* _Exercise input_:
________

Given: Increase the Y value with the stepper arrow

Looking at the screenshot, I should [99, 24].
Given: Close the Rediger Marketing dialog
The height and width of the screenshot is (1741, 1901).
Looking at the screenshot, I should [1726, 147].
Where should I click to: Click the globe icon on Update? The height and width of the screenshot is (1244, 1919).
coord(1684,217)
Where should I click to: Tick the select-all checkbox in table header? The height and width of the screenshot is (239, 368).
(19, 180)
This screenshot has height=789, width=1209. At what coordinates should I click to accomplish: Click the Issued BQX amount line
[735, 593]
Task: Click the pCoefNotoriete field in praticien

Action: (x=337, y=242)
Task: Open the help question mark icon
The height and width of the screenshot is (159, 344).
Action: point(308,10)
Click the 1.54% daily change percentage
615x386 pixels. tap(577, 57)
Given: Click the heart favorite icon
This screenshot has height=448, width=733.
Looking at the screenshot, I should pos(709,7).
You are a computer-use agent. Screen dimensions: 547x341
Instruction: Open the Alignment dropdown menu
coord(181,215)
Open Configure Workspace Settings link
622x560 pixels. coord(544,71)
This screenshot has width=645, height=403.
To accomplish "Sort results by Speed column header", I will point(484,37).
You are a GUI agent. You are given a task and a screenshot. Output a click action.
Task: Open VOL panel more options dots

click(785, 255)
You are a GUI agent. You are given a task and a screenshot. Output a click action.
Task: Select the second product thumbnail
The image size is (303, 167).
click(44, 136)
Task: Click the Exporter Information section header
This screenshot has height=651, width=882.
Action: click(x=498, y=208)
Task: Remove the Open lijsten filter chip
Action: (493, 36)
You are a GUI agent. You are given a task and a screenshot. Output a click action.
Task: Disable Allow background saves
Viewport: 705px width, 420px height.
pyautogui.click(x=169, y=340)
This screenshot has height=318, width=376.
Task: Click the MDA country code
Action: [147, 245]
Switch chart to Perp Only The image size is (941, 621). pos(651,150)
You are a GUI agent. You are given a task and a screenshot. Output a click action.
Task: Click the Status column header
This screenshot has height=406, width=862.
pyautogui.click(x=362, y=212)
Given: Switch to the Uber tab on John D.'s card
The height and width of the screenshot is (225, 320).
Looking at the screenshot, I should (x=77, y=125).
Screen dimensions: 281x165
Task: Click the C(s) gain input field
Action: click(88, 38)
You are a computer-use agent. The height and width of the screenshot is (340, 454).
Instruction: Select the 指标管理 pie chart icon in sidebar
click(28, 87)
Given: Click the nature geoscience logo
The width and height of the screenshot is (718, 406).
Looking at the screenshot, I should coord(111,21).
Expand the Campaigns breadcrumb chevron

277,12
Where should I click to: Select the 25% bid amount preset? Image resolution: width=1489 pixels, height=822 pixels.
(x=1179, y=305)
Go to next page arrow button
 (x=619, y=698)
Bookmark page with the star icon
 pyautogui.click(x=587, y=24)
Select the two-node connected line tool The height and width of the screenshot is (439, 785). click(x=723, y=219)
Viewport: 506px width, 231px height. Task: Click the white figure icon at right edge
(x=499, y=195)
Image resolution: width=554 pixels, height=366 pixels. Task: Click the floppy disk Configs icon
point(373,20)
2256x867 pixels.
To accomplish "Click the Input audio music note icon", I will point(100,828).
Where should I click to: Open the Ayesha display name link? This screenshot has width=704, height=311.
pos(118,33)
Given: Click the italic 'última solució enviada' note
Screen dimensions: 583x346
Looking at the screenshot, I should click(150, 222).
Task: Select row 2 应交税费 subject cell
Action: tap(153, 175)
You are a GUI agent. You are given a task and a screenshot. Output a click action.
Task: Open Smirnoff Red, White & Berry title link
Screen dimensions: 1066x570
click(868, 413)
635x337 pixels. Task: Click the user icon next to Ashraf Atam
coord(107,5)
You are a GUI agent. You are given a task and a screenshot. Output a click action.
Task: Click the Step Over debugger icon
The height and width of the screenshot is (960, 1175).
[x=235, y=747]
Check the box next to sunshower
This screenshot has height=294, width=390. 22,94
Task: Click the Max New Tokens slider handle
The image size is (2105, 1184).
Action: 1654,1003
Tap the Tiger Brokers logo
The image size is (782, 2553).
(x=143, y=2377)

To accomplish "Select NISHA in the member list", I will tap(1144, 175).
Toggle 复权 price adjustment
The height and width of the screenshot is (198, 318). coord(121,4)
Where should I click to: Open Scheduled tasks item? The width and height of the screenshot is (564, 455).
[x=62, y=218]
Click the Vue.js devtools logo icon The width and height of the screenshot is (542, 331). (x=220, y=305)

________

Render everything in the material above, from the line containing "Bookmark page with the star icon" down to the line containing "pos(118,33)", as a numbered list with blank lines left out.

* _The response_:
1. Bookmark page with the star icon
2.  pyautogui.click(x=587, y=24)
3. Select the two-node connected line tool The height and width of the screenshot is (439, 785). click(x=723, y=219)
4. Viewport: 506px width, 231px height. Task: Click the white figure icon at right edge
5. (x=499, y=195)
6. Image resolution: width=554 pixels, height=366 pixels. Task: Click the floppy disk Configs icon
7. point(373,20)
8. 2256x867 pixels.
9. To accomplish "Click the Input audio music note icon", I will point(100,828).
10. Where should I click to: Open the Ayesha display name link? This screenshot has width=704, height=311.
11. pos(118,33)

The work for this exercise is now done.